The British super-luxury brand confirms the Ghost, which arrived last year as a four-door limousine, will be stretched into both a coupe and convertible to copy the lineup of the flagship Phantom.  There are no details yet, but Rolls-Royce chairman Ian Robertson hints to Carsguide that a drophead coupe based on the Ghost could be seen later this year.

"There is likely to be an entry to the model line-up. I think you will see some Rolls-Royce derivates this year that move in that direction. A derivative," Robertson says.

Rolls-Royce brought the convertible first when it stretched the Phantom line, before going on to the drophead coupe, but Robertson refuses to be drawn on the way the Ghost will be stretched.  "You'll have to wait and see," he says.

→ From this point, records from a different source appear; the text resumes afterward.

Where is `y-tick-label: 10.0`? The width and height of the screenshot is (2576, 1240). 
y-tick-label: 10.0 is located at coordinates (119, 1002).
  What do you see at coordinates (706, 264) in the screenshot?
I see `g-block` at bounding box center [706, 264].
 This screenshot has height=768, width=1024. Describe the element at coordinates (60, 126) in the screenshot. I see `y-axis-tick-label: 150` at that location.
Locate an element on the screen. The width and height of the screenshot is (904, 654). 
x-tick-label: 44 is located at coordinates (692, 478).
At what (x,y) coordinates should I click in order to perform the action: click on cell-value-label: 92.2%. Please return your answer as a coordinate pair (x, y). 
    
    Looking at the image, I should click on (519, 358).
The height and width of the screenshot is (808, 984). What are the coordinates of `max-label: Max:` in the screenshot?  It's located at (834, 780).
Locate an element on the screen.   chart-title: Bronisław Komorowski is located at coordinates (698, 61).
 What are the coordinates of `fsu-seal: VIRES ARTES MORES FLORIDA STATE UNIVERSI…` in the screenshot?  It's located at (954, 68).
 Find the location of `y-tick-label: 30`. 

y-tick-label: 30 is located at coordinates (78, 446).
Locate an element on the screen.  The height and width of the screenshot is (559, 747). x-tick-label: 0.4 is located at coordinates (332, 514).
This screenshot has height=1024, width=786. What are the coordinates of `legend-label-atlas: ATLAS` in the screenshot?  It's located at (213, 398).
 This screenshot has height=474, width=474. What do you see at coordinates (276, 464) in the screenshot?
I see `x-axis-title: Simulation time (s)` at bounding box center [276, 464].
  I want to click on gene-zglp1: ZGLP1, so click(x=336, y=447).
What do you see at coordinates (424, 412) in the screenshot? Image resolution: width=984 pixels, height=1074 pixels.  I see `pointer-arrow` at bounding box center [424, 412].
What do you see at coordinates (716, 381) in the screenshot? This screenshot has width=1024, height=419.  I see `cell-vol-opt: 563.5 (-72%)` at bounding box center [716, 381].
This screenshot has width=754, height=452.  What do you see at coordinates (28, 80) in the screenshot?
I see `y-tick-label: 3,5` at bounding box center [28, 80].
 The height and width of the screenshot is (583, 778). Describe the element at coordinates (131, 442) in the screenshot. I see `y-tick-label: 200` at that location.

The smaller, less-expensive Ghost - priced from $645,000 in Australia - has been a huge hit for Rolls-Royce and helped the company to sales of 2711 cars in 2010. This was a new record and more than double the previous record of  1212 cars in 2009.

"Ghost is doing phenominally well. The Ghost has done the job it was supposed to," says Robertson.  "The interesting thing is that Phantom is holding up as well."  The top selling models in the Phantom range are the four-door cars, including the extended-wheelbase limousine that lists from $1.25 million without the bespoke customising done by almost all owners.

Rolls-Royce says almost every Phantom had some sort of custom work in 2011, from something as simple as a special paint colour to kick panels inside the doors to full custom wood interiors with major entertainment packages.

"The bespoke operation requires non-normal processes. If you use the normal process it does not happen," says Robertson, who predicts the bespoke business to grown considerable in 2011 with the Ghost.